To Walter, about char[] initialization by FF

Mon Jul 31 23:02:14 PDT 2006

Andrew Fedoniouk wrote:
> "Walter Bright" <newshound at digitalmars.com> wrote in message 
> news:eam1ec$10e1$1 at digitaldaemon.com...
>> Andrew Fedoniouk wrote:
>>> The problem as I can see is this:
>>> D propose to use transport encoding for manipulation purposes
>>> which is main problem imo here - transport encodings are not
>>> designed for the manipulation - it is extremely difficult to use
>>> them for manipualtion in practice as we may see.
>> I disagree the characterization that it is "extremely difficult" to use 
>> for manipulation. foreach's direct support for it, as well as the 
>> functions in std.utf, make it straightforward. DMDScript is built around 
>> UTF-8, and manipulating multibyte characters in it has not turned out to 
>> be a significant problem.
> 
> Sorry but strings in DMDScript are quite different in terms of
> 0) there are no such thing as char in JavaScript.

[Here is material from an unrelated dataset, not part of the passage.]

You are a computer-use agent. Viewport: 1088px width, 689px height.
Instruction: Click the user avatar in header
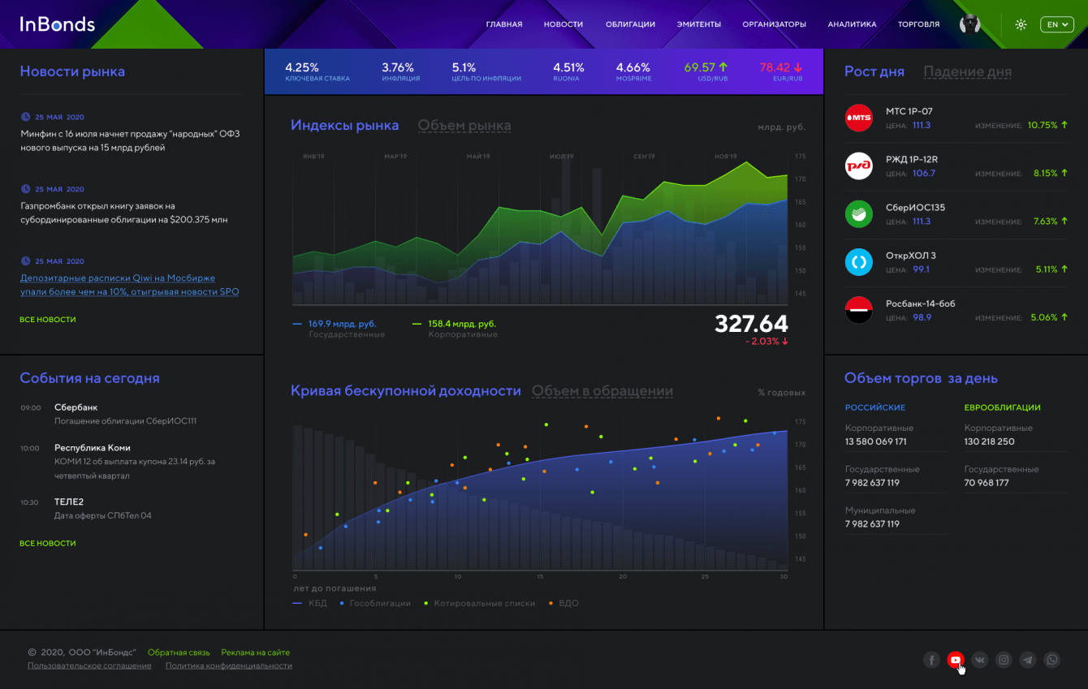tap(969, 24)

ECMAScript 262-3 (Javascript) defines the source character set to be 
UTF-16, and the source character set is what JS programs manipulate for 
strings and characters.

> 1) strings are Strings - not vectors of octets - js::string[] and d::char[] 
> are different things.
> 2) are not supposed to be used by any OS API.
> 3) there are 12 or so methods of String class in JS - limited perimeter -
> what model you've choosen to store them is irrelevant -
> in some implementations they represented even by list of fixed runs.

I agree how it's stored in the JS implementation is irrelevant. My point 
was that in DMDScript they are stored as utf-8 strings, and they work 
with only minor extra effort - DMDScript implements all the string 
handling functions JS defines.

>>> - ***A  functions in Windows take byte string (LPSTR) and current
>>>   codepage id  to render text. ( byte + codepage = Unicode Code Point )
>> Win9x only supports the A functions,
> 
> You are not right here.
> 
> TextOutA and TextOutW are both supported by Win98.
> And intention in Harmonia was to use only those ***W
> functions which come out of the box on Win98 (without need of MSLU)

You're right in that Win98 exports a small handful of W functions 
without MSLU - but what those W functions actually do under the hood is 
translate the data based on the current code page and then call the 
corresponding A function. In other words, the Win9x W functions are 
rather pointless and don't support characters that are not in the 
current code page anyway. MSLU extends the same poor behavior to a bunch 
more pseudo W functions. This is why Phobos does not call W functions 
under Win9x.

Conversely, the A functions under NT and later translate the characters 
to - you guessed it - UTF-16 and then call the corresponding W function. 
This is why Phobos under NT does not call the A functions.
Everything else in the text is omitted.